As an adult, Rosh Hashanah remains my favorite challah holiday. Occasionally when nostalgia strikes, I will head to a bakery to purchase a loaf like the ones my mom used to buy. But whenever possible, I make my own. This version, which I developed with the fall season in mind, replaces the raisins with an autumnal layer of apple butter and finely chopped apple. Slicing into the loaf reveals swirls of sweetness and a moist, almost cake-like crumb that takes holiday tradition to delicious new heights.

Apple Butter Challah

Makes 2 round challahs

1 tablespoon active dry yeast
1/3 cup plus 1 teaspoon granulated sugar, divided
1 1/4 cups warm water (about 110°F)
5 cups all-purpose flour, plus more for kneading
2 teaspoons salt
1/2 cup vegetable oil, plus more for greasing
4 large eggs, divided
1/4 cup honey
2/3 cup apple butter, divided
1 small apple, peeled, cored, and finely chopped, divided

Stir together the yeast, 1 teaspoon of sugar, and the water in a medium bowl. Let sit until foaming, 5 to 10 minutes.

Meanwhile, stir together the remaining 1/3 cup sugar, flour, and salt in a large bowl. Set aside.

Add the vegetable oil, 3 of the eggs, and the honey to the yeast mixture and whisk to combine. Make a well in the flour mixture and pour in the wet mixture. Gently stir until the dough begins to form, then turn out the dough onto a floured surface and knead well, adding more flour a little at a time as necessary, until a supple dough forms, 10 to 12 minutes. (I typically add about 1/3 to 1/2 cup of flour while kneading, depending on humidity.)

Rub about 1 teaspoon of oil around the bottom of a large bowl, add the dough and turn to coat; cover with plastic wrap or a clean kitchen towel and let sit in a warm place until nearly doubled in size, about 1 hour.

Grease two 9-inch round cake pans; set aside. Gently punch down the dough and divide in half. Working with 1 piece of the dough (and keeping the other covered so it does not dry out), roll it into a large rectangle about 1/8-inch thick. Spread 1/3 cup of the apple butter evenly over the top, and sprinkle with half of the chopped apple.

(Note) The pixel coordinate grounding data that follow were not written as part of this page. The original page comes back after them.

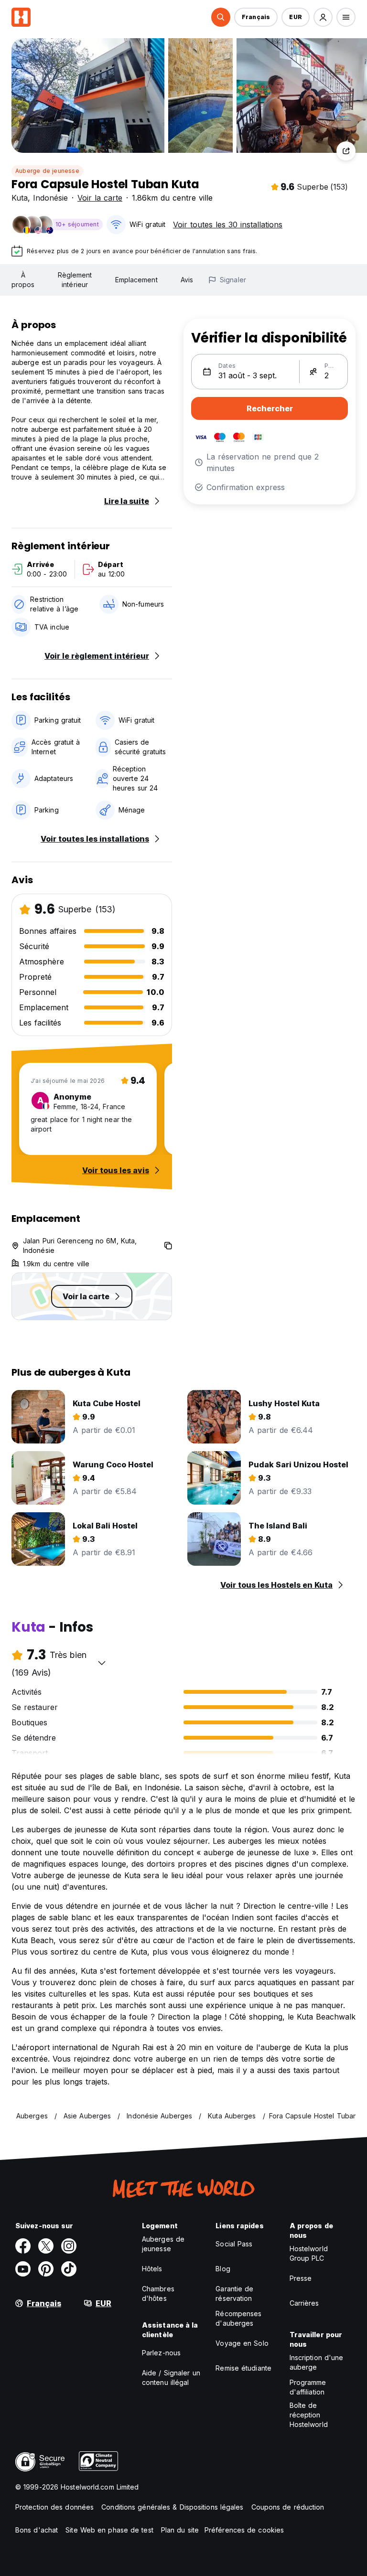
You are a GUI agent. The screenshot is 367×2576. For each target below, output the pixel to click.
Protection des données (54, 2507)
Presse (301, 2278)
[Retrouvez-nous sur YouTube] (23, 2269)
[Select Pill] (220, 17)
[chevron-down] (101, 1662)
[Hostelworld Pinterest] (46, 2269)
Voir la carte (99, 198)
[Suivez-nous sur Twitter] (46, 2246)
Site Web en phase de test (109, 2530)
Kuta (19, 198)
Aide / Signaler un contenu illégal (171, 2377)
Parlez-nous (161, 2353)
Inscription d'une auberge (317, 2362)
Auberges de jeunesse (163, 2244)
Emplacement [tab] (136, 280)
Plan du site (180, 2530)
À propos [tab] (23, 280)
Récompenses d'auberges (238, 2318)
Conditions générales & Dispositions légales (172, 2507)
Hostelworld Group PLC (309, 2253)
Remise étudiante (243, 2368)
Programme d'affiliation (308, 2387)
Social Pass (234, 2244)
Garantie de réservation (234, 2293)
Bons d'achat (36, 2530)
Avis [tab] (187, 280)
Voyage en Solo (242, 2343)
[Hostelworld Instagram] (68, 2246)
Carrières (304, 2303)
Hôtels (152, 2269)
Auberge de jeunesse (47, 170)
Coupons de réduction (287, 2507)
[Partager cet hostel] (346, 150)
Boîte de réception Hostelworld (309, 2414)
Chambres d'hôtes (158, 2293)
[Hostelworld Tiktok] (68, 2269)
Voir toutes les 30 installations (227, 224)
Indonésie (50, 198)
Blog (223, 2269)
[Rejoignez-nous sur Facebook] (23, 2246)
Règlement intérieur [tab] (75, 280)
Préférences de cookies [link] (244, 2530)
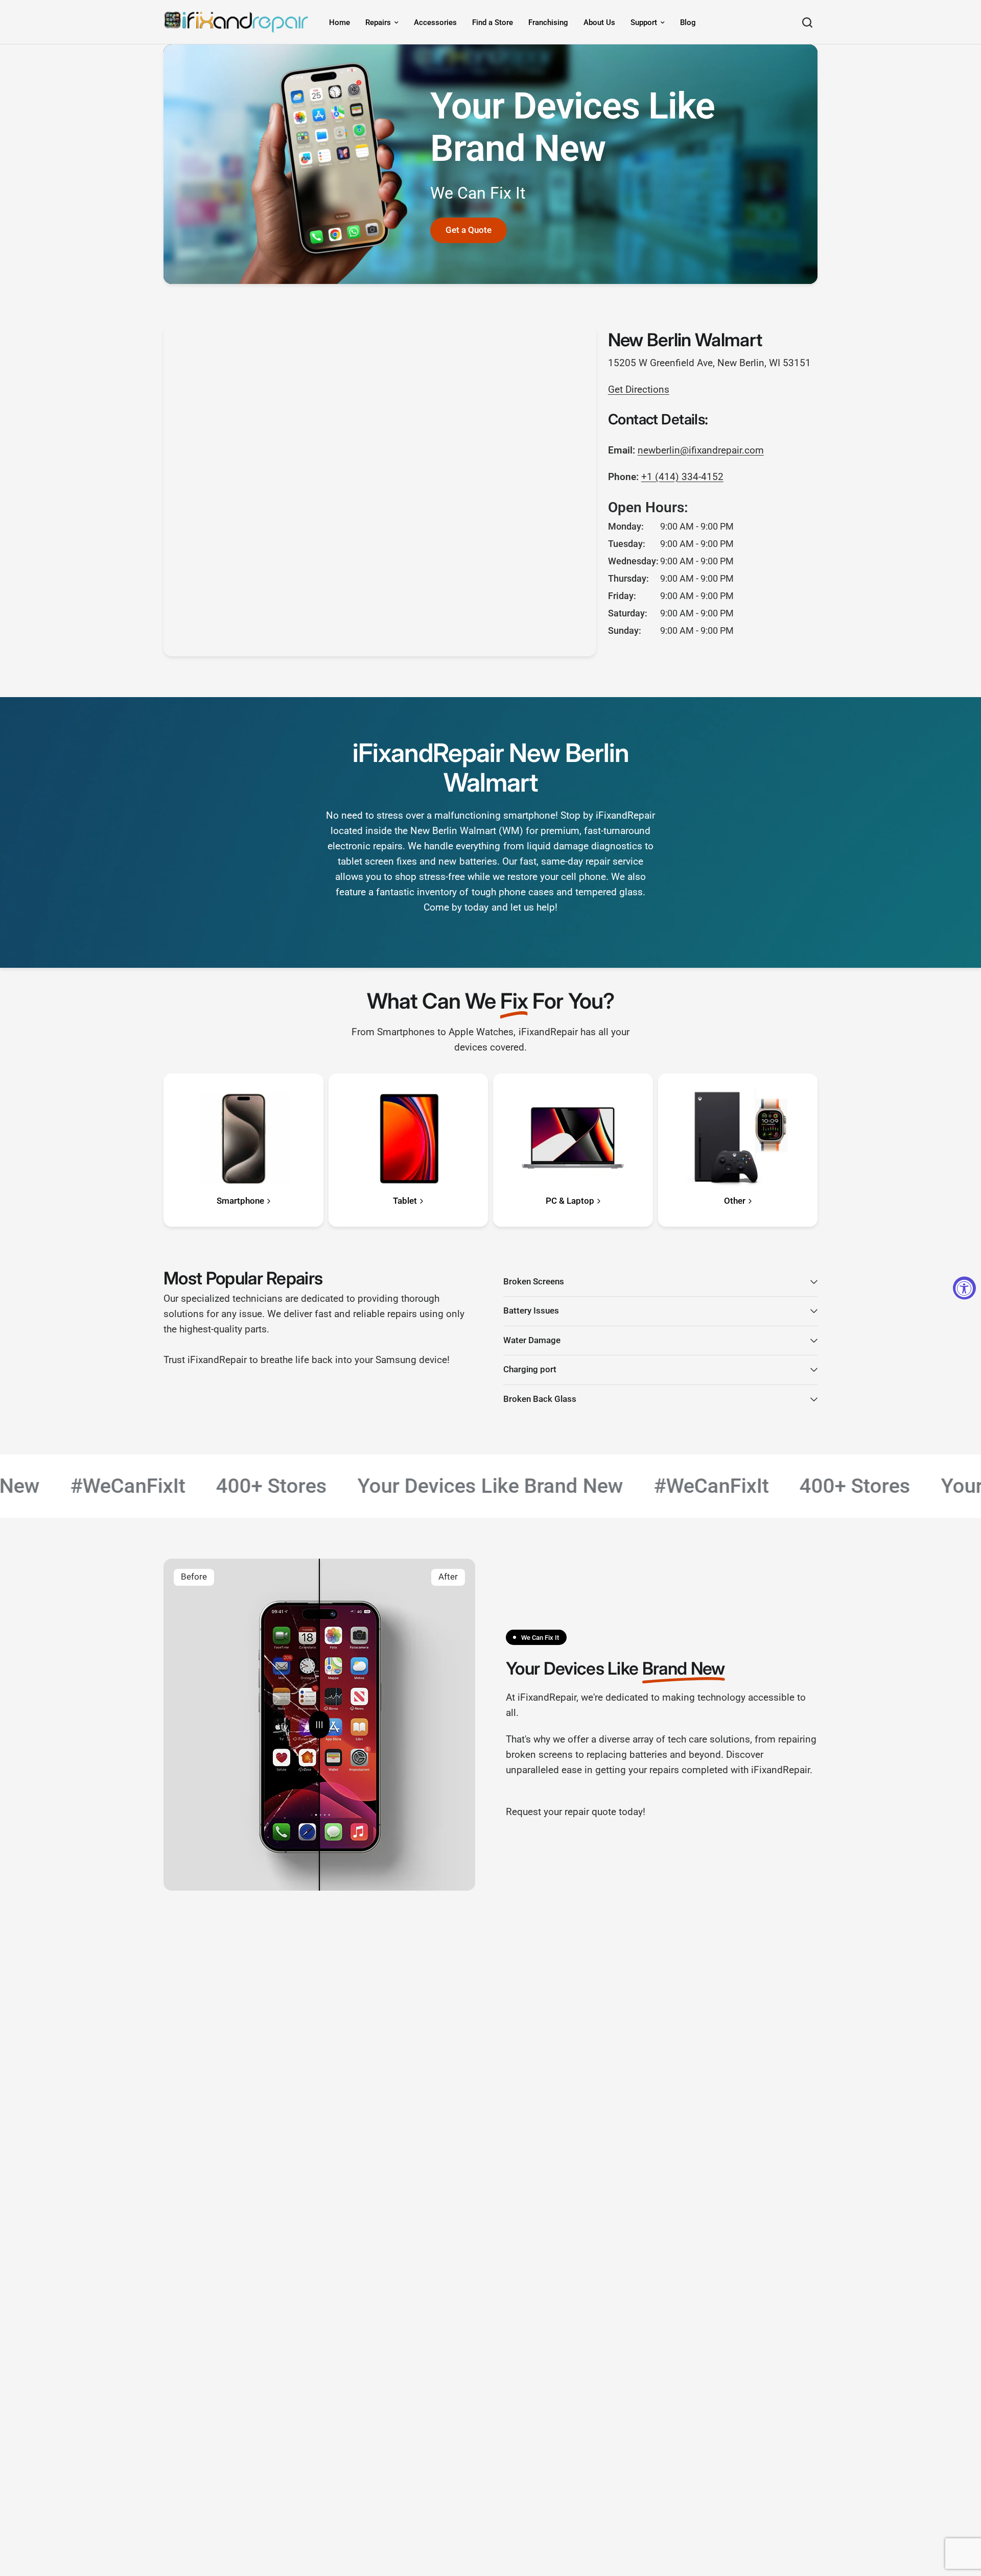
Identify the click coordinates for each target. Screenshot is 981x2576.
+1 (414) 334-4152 (682, 477)
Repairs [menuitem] (378, 22)
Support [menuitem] (643, 22)
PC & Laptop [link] (570, 1201)
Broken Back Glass (539, 1399)
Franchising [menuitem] (548, 22)
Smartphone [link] (240, 1201)
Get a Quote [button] (469, 230)
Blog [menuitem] (688, 22)
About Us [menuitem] (599, 22)
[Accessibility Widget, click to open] (964, 1288)
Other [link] (734, 1201)
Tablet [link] (405, 1201)
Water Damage (531, 1340)
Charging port (529, 1369)
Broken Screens (533, 1281)
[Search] (807, 22)
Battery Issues (531, 1311)
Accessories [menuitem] (435, 22)
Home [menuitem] (339, 22)
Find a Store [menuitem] (492, 22)
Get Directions (638, 389)
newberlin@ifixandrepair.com (701, 450)
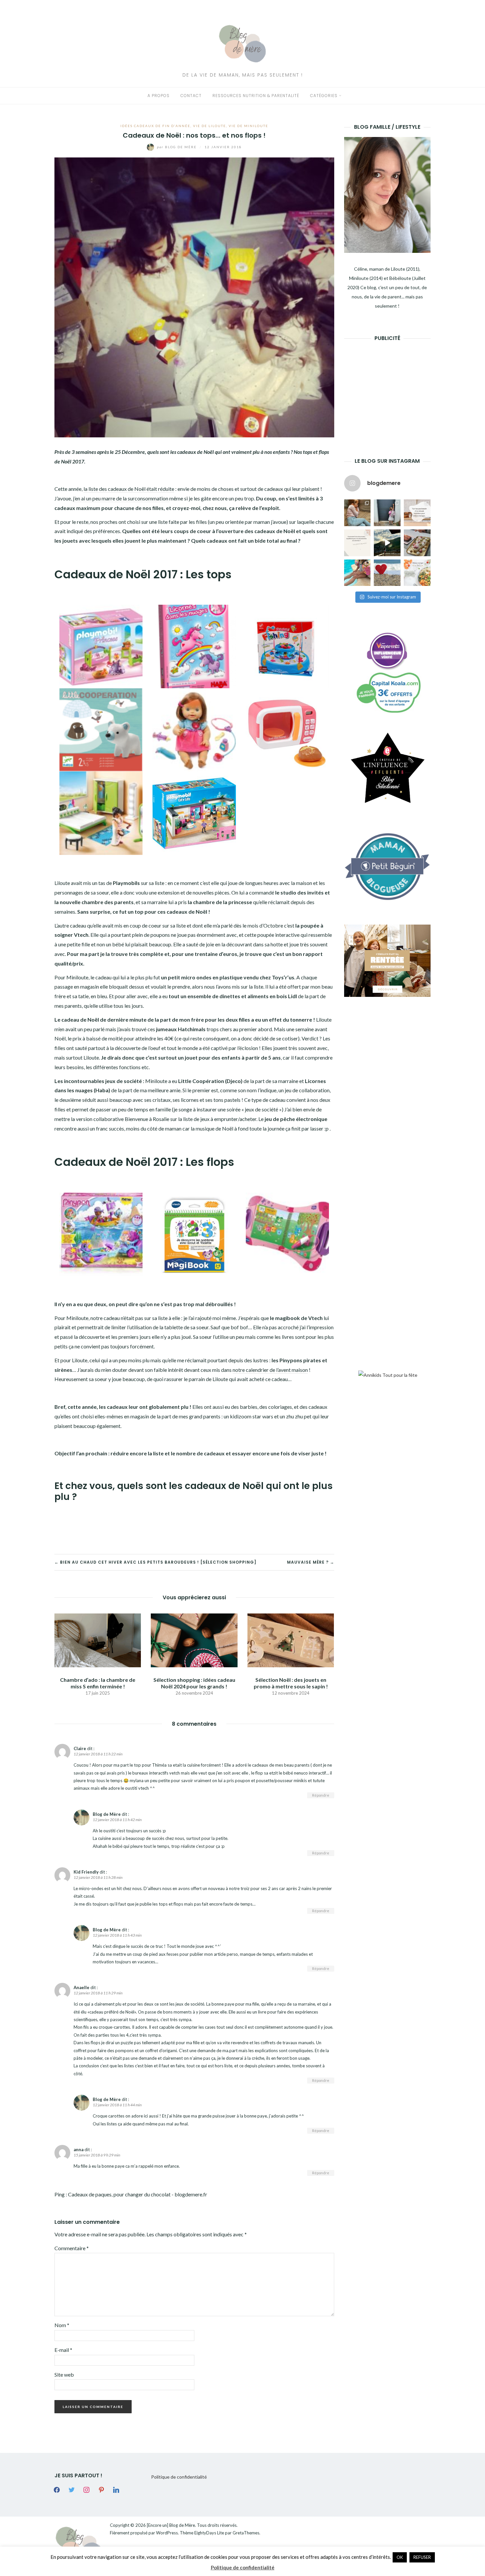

Starting at one of the long ends, tightly roll the dough in on itself, like a jelly roll. Pinch the ends to seal and gently stretch into a 24-inch rope; coil rope into a circle and place into one of the prepared pans. Repeat process with second piece of dough, remaining 1/3 cup of apple butter, and remaining apple.

Whisk the remaining 1 egg in a small bowl and brush the challahs with one coat of egg wash. (Put remaining egg wash in the fridge.) Let rise for another 30 minutes. Fifteen minutes before baking, preheat the oven to 375°F.

Uncover the challah and brush with a second coat of egg wash. Bake until deeply browned and cooked through, 45 to 55 minutes. (An instant read thermometer inserted in the center of the loaf should register 195°F.) Remove from oven and let sit 15 minutes. Carefully remove from the pans and let cool on a wire rack.

(Images: Leah Koenig)

Per serving, based on 2 servings. (% daily value)
Calories
2255
Fat
68.6 g (105.6%)
Saturated
7.3 g (36.5%)
Trans
0.4 g
Carbs
362.2 g (120.7%)
Fiber
13.3 g (53.3%)
Sugars
112.3 g
Protein
48 g (95.9%)
Cholesterol
372 mg (124%)
Sodium
2499.6 mg (104.2%)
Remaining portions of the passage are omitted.